Another recent win has come in China, where Iridex’s local distributor landed a $620,000 deal to supply equipment to treat conditions such as DME and glaucoma in rural areas.

In an investor presentation last year, Iridex cited figures from the International Diabetes Foundation suggesting that by 2030 there would be some 430 million people suffering from diabetes – of which nearly 30 per cent would have some form of diabetic retinopathy.

The firm sees its MicroPulse technology as a superior option for DME treatment compared with conventional laser photocoagulation, citing a ten-year follow-up study showing no detectable damage to the retina, as well as improved vision.

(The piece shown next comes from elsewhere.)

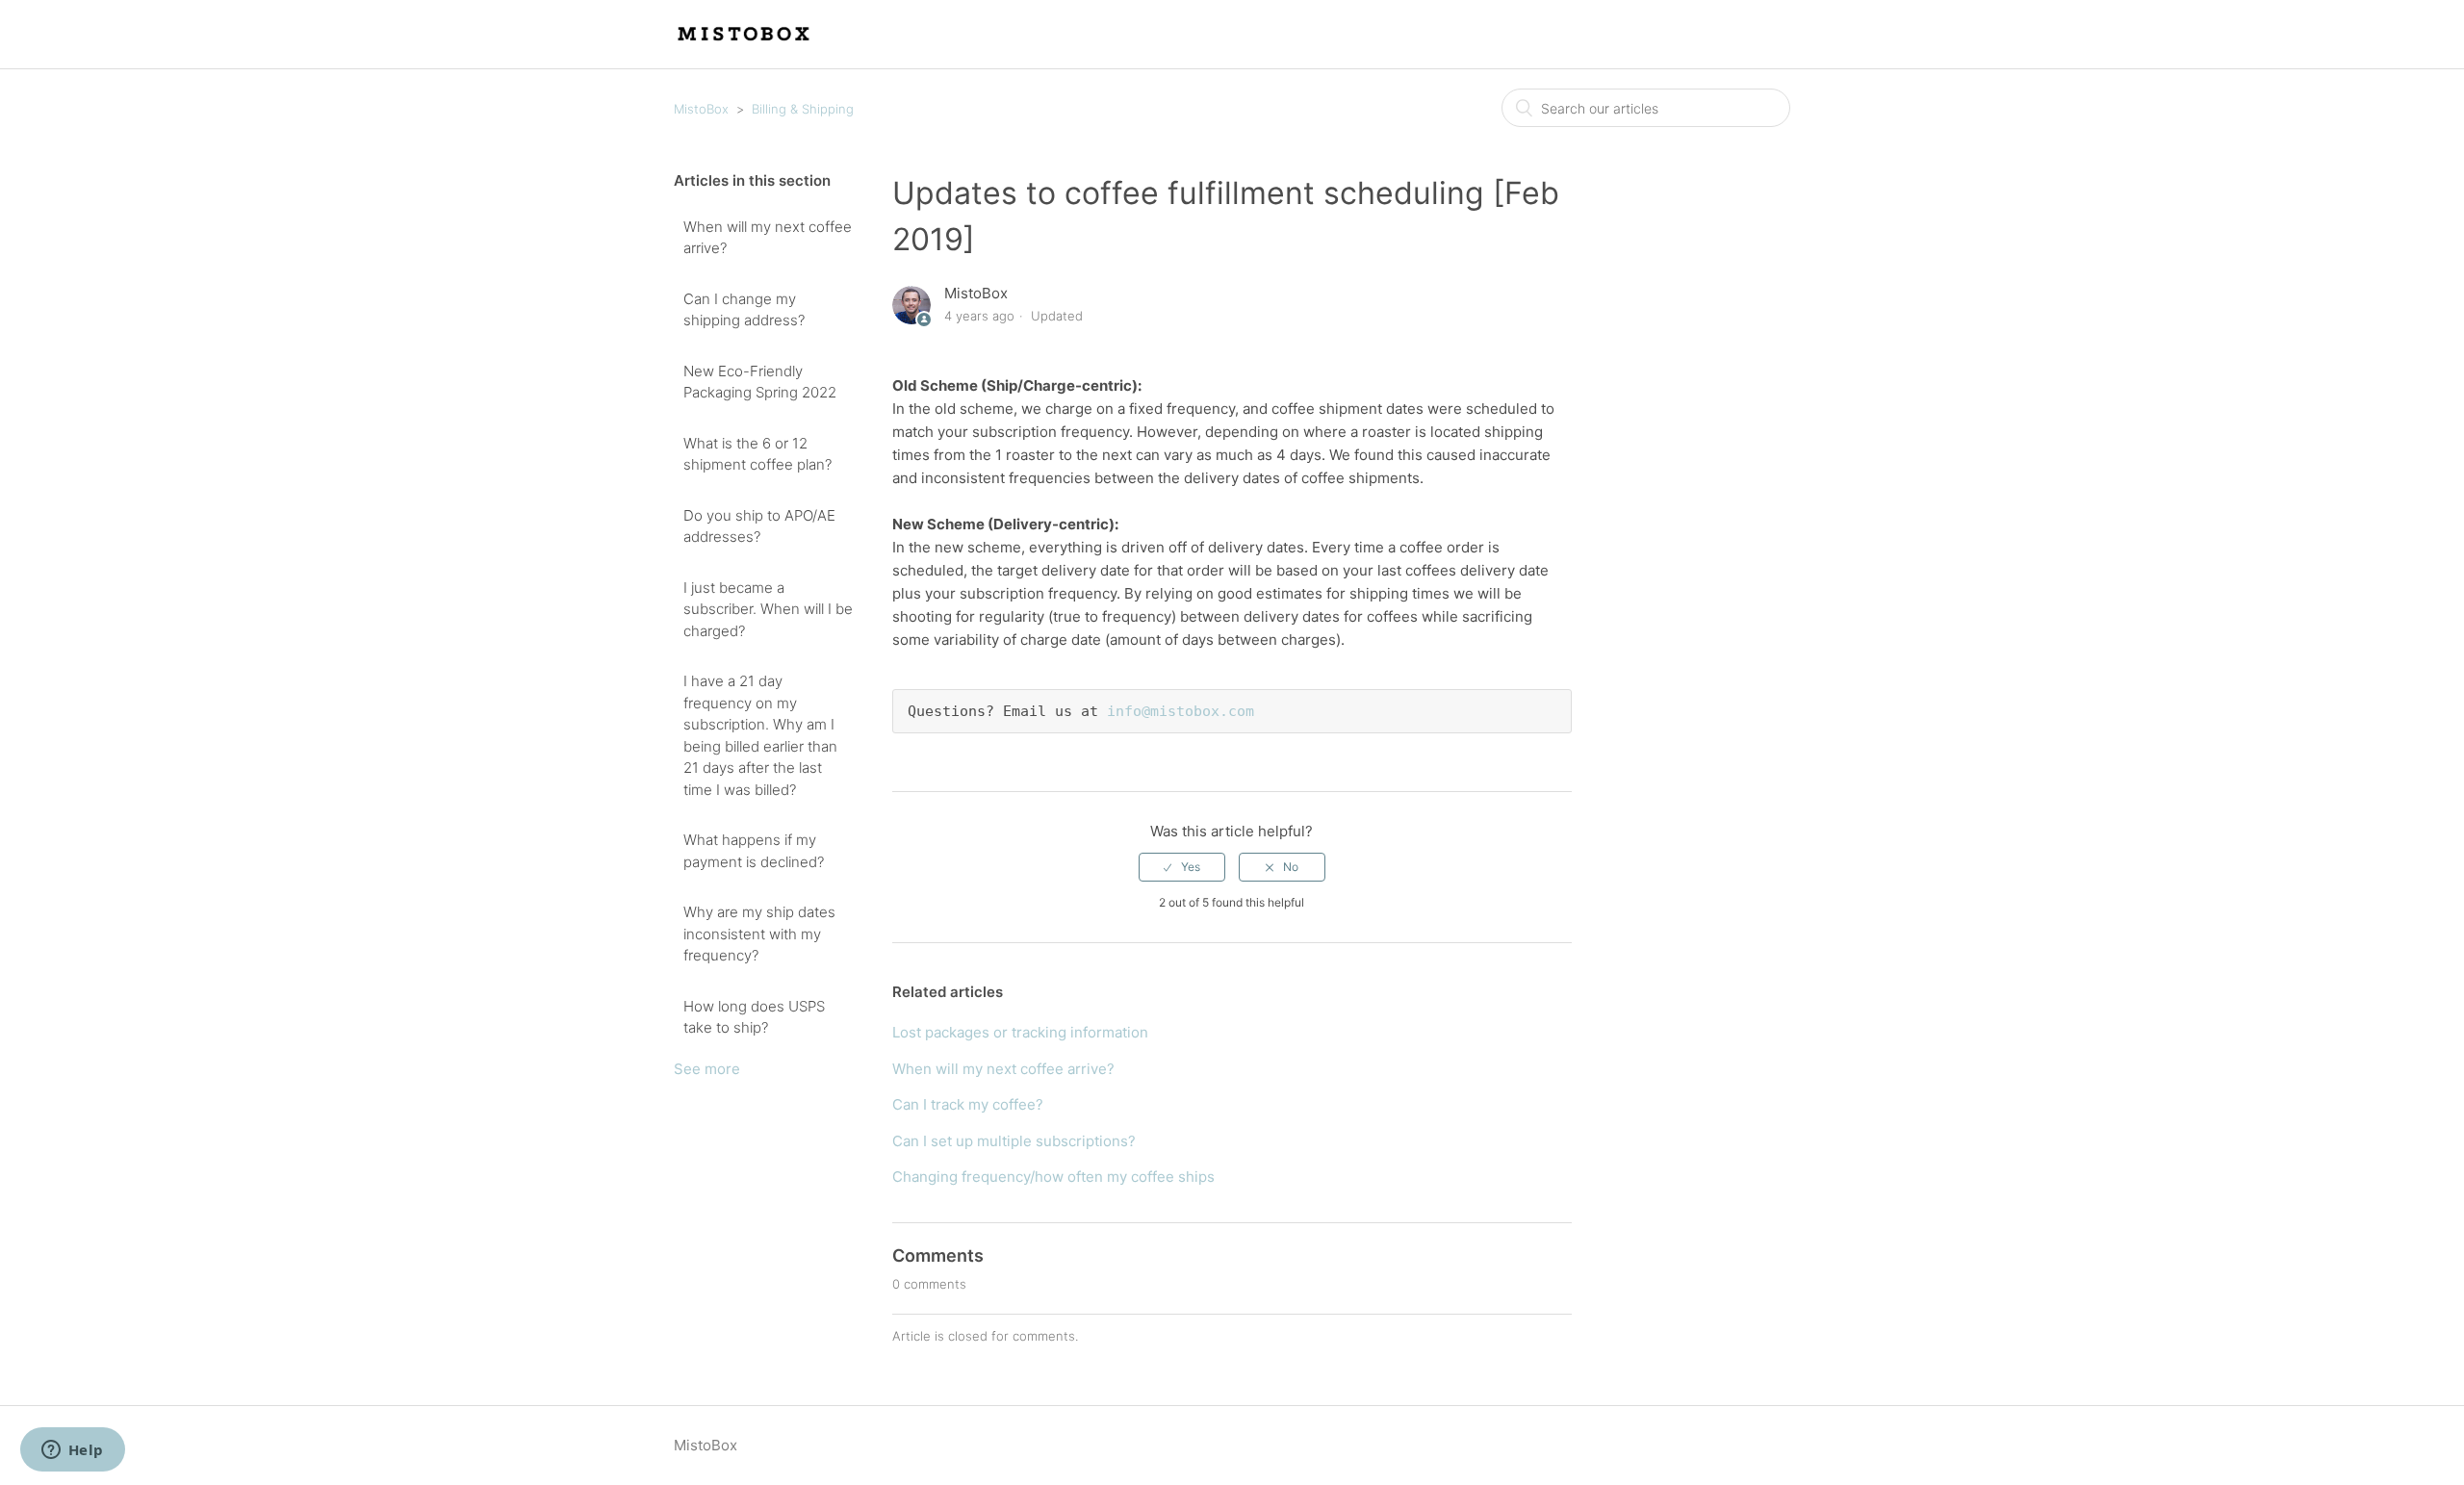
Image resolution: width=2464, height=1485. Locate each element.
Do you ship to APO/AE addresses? (759, 526)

The ageing global population is also likely to result in a much greater incidence of glaucoma, with Iridex eyeing a $600 million market opportunity. The company’s financial goals include generating half of its income from retinal treatments and half from glaucoma procedures..

It also wants to make 60 per cent of its revenue from sales from consumables, and in October that goal was helped when the US Patent and Trademark Office granted Iridex a new patent. It covers a new proprietary disposable delivery device that can be used to deliver the MicroPulse laser, and should become available in the first quarter of this year.